Text shown:

I've got ten dollars, a paypal account, and enough autism plus boredom to give my money to the first person willing to write me a short lewd green tonight. I'll give more details to any biters.
And also, I have no idea why I'm doing this, maybe my faggotry as finally reached the next level.
>>28188206
take your niggery to the writefag thread you asshat
>>28188206
>Comission for a fucking shitty fanfic
Unless your fetish is obscure or "ascended", I don't see why nobody would step up for free.
>>28188206
How lewd?
>>28188258
You know those captchas are designed so the stupid bot fucks up always, so you as a human must click new captcha.
Just saying.
>>28188258
mind control and face fucking.
>>28188272
That's beyond my writing capabilities.
>>28188282
Whateves
>>28188233
>>28188243
>>28188282
I mean shit, I had ten extra dollars and felt like doing something retarded. It's not like I have a fucking life or something, all I have is a shitty job, 4chan, and ponies.
>be anon
>walk up behind ponks
>hit her in back of head with mind control rock
>she goes unconscious
>walk up to her face
>Insert dick into hole
>cum
>walk away
Can I habe ten dollors pls
>>28188346
No, but you can have my keks and respect. And also no, I don't care if that can't buy you more nuggies or whatever gets your rocks off.

Raw data:
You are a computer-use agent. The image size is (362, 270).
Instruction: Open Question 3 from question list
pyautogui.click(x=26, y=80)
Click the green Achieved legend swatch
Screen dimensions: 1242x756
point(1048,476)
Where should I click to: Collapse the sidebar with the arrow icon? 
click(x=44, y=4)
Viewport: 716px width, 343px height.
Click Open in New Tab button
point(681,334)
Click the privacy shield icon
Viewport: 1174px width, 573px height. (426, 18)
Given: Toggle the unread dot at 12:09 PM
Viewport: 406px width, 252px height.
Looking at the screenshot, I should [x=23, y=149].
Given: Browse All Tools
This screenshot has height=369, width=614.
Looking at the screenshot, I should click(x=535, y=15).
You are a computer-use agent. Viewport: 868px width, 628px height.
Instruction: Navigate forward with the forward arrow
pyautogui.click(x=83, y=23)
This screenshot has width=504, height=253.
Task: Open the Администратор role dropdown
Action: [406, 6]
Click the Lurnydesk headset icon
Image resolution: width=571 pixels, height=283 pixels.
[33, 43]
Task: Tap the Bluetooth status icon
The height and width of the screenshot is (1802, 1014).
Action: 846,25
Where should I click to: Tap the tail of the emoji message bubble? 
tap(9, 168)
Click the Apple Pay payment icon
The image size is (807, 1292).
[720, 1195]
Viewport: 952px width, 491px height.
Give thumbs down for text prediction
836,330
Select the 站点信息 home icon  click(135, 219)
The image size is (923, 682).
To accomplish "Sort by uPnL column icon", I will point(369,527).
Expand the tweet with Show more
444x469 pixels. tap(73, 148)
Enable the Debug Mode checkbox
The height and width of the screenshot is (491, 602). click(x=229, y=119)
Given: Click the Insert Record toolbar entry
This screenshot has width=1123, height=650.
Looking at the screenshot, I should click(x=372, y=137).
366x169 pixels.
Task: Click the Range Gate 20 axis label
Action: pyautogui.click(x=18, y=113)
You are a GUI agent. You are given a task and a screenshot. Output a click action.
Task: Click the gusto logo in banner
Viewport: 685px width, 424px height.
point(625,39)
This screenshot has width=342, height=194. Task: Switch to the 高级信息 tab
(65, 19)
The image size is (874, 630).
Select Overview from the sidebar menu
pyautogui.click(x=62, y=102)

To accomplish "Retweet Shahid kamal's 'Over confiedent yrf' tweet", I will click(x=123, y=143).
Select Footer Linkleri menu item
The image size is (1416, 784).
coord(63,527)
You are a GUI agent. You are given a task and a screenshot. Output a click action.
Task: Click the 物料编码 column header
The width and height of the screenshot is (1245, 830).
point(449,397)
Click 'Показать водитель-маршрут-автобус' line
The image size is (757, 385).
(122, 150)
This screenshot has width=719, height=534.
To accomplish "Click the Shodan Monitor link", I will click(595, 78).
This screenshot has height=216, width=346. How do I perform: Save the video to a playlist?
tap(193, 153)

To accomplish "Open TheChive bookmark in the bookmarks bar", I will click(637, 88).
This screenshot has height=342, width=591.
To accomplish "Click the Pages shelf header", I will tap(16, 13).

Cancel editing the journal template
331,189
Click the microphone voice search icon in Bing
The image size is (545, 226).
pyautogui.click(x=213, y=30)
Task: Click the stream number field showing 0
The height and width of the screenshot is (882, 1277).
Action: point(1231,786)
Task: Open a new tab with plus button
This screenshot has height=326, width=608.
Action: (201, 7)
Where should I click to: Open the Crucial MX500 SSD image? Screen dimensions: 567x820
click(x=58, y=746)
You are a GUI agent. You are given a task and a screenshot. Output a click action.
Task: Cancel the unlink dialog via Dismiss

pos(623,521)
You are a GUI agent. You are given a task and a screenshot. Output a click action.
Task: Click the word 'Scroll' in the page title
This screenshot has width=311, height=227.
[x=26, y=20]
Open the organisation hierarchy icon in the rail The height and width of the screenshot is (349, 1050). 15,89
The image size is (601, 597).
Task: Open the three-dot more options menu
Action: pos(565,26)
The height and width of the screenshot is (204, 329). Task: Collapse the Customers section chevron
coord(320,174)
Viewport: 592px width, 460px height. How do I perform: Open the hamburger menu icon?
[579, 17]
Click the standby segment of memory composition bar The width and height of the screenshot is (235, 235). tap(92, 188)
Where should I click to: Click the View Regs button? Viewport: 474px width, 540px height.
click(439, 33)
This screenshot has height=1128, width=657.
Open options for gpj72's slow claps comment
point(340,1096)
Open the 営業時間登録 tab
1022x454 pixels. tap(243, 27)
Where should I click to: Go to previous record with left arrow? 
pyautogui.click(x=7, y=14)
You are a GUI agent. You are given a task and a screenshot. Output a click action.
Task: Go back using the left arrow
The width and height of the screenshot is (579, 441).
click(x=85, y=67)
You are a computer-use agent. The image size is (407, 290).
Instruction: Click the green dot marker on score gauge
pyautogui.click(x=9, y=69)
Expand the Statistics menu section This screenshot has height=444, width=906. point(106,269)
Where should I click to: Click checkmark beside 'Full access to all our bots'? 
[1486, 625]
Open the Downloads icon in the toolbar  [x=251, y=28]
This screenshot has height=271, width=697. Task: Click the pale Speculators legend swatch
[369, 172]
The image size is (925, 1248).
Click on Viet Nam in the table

Tasks:
[a] Answer these from the forum thread about the ten-dollar story offer:
(i) Besides ten dollars, what kind of account does the first poster say they have?
(ii) What writing does the first poster want done tonight?
(iii) Besides a job and 4chan, what else does the poster say they have?
[b] Write the next few posts of the forum thread about the ten-dollar story offer, picking up after its last post.

Results of the tasks:
[a]
(i) A paypal account.
(ii) A short lewd green.
(iii) Ponies.

[b]
Yo dawg, just save up for a sex toy. Give a man a fish vs teach a man to fish. Don't be like these guys who just spend lots of money on porn because they can.
One
Thousand
>>28188360
>be anon
>after face fucking pinko, decide to go onto internet
>type onto keyboard with fully erect two inch cock
>"I've got ten dollars, a paypal account, and enough autism plus boredom to give my money to the first person willing to write me a short lewd green tonight. I'll give more details to any biters.
And also, I have no idea why I'm doing this, maybe my faggotry as finally reached the next level."
>Insert six 1 dollar bills and a handful of assorted coins into disk drive
>when opening disk drive, used condom falls out
>"don't want to get god mad!"
>you say, while furiously rubbing your bleeding and infected nipples
>>28188396
This is almost ten dollar worthy, gave good keks, but you got the details wrong. My dick is one half inch, so no money for you.
>>28188362
Why not both? Makes the porn better.
Welp, this was fun, but the replies have stopped. I'm out, not mun for anyone, but thanks for the keks.
>>28188323
Atleast you have a job, ungrateful faggot.
>>28188659
Lol, no job loser.
>>28188764
It's tough out there
>>28188206
Please give details. I'm down for a quick ten bucks.
>>28188206
>Once upon a time in a magical land not that very far away but distanced enough to be considered far away...
>There was a handsome inter dimensional traveler by the name of Anon Clancy Mousse, and he was extremely handsome, as well as extremely charismatic.
>Anon burps loudly as he picks his nose
>Anon would wake up every morning and think to himself. "Where am I, the handsome and charismatic protagonist that I am going to end up today?"
>He would then reach for his interdimensional genitals and rip portals through space time to cause the occassional ruckus.
>This story revolves around his time in dimension H0RS-3.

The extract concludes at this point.